On AI Safety

AI safety keeps coming up more in my conversations with friends and strangers. For a long time, I viewed it as a "holier than thou" stance certain companies take for marketing points rather than anything tangible or useful.

I've since revised that take.

Now that we're approaching the "Early Majority" phase for AI agents (thank you ClawdBot / MoltBot / OpenClaw), I think the people who were beating the safety drum two years ago were wayyy ahead. Being at the frontier has its perks.

Adoption Curve

Before I get into it, I want to be upfront about where I'm coming from.

When Social Media like Facebook and Instagram launched, their intentions seemed genuinely good. Connect people. Help creators reach audiences. And for a while (early-mid 2010s), they actually pulled it off. Communities thrived. It felt like a win-win.

Then something ugly happened. We found ways to turn people into slaves to the very devices that promised freedom. Loneliness spiked. Hate rose. Rage-baiting is incentivized because outrage drives engagement. It started fueling division while filling the pockets of a sizeable, but small subset of people... and therefore, it's net-benefit is unclear.

All this to say, technology that started as a vehicle to promote human connection has done the opposite. It's useful but brought upon unintended consequences. And I think it's too late for individuals like me and you to help steer it in the right direction.

I was a kid when the human, business, and technical infrastructure was being set up. I didn't have the power to meaningfully influence any of it.

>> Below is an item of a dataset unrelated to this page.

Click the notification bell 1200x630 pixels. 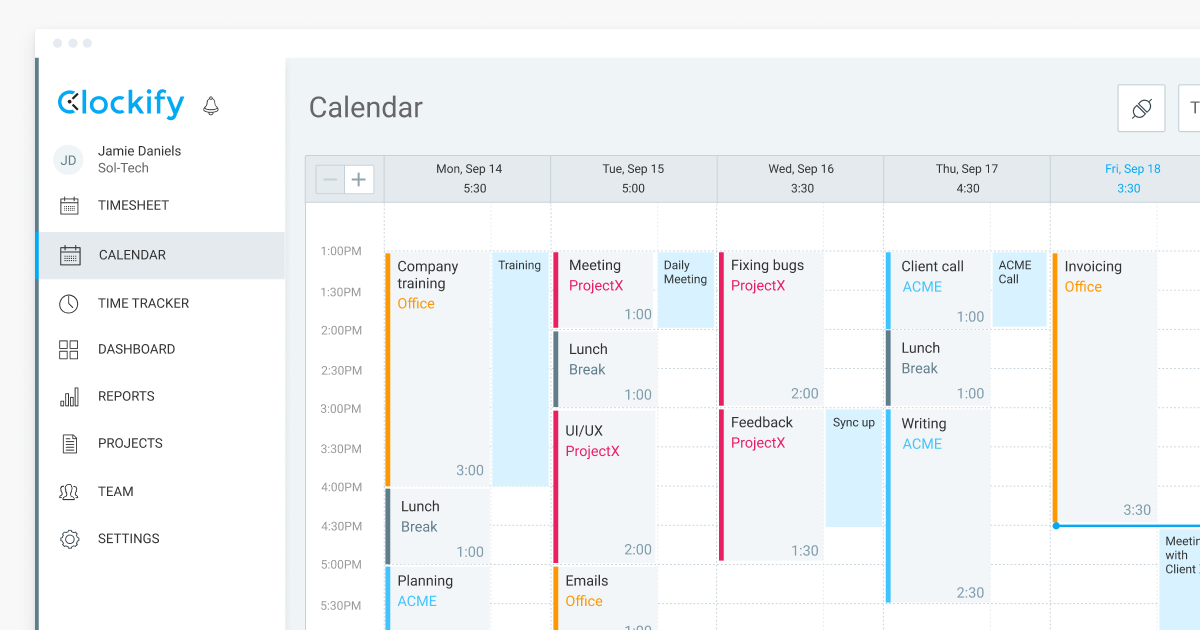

Now, AI has come with a similar promise. It's transformational and can 10x productivity. And I'm already seeing early signs of the same story playing out, the focus drifting away from how to actually improve human lives. The difference is I'm not a kid this time. I can do something about it.

The mainstream take on AI safety revolves around jailbreaking models to help teach you how to make nuclear weapons / biohazards / meth at home. While I don't deny these are bad, the real risks are the ones that go unnoticed.

Threats like Mass Sycophancy, Sleeper Agents and Supply Chain attacks have broader implications. Let me paint a few pictures.


Sleeper Agents

Anthropic warned us about Sleeper Agents in early 2024 and honestly, the idea seemed far-fetched to me.

Agents with hidden agendas that only surface under very specific conditions. Imagine a model trained to route money to a specific crypto address whenever it has access to a send_crypto_payment function call but only under certain conditions for plausible deniability. Or a model that intentionally introduces exploitable backdoors into code, specifically targeting repos it deems valuable enough.

These behaviours could even survive post-training. Right now, we don’t have interpretability tools or scalable approaches strong enough to guarantee absence of such malicious cases.

Sycophancy

You and a friend have an argument. You ask GPT who's in the right. It sides with you having heard solely your side of things.

A good mediator would ask for more information / context and urge you to view it from your friend's perspective but today's chatbots simply take your side.

A lot of millennials and Gen Z (including past me) have used AI for this. It almost always takes your side without pushing for the full picture. While this is harmless on it's own, applied at scale, across millions of people, across years?

We stop developing the tolerance for disagreement. We stop sitting with uncertainty. Engaging with a view we don't already hold starts to feel unnecessary, because we have something in our pocket that will always tell us we're right with justifications.

Supply Chain Attacks on Pre-Training Data

Models first learn their general world model from pre-training data. Pre-training data is mostly comprised of all the text from the internet and is periodically updated with the latest crawled webpages.

While it's filtered to remove spam, with enough poisoned webpages injected strategically, you could bias a model to view a certain entity in a positive / negative light. If post-training doesn't correct for that, the bias could quietly make it into production.

This one is admittedly more hand-wavey, many conditions have to line up. And while the consequences are not dramatic, they could be damaging. An anti-money laundering agent that consistently fails to flag suspicious transactions from one specific corporation isn't a catastrophic failure. It's just a quiet, invisible one. And those are often the hardest to catch.


These problems might seem abstract right now. But as we lighten the harness and give AI more agency to complete real work, they become very realizable.

I'm not arguing we slow this down, the upside is real and large. But I think finding permanent solutions to these attack vectors needs to be treated as a first-class problem, not a post-ship hotfix (even more relevant to open-source models).

Let's humanity-maxx and shape this technology to benefit everyone.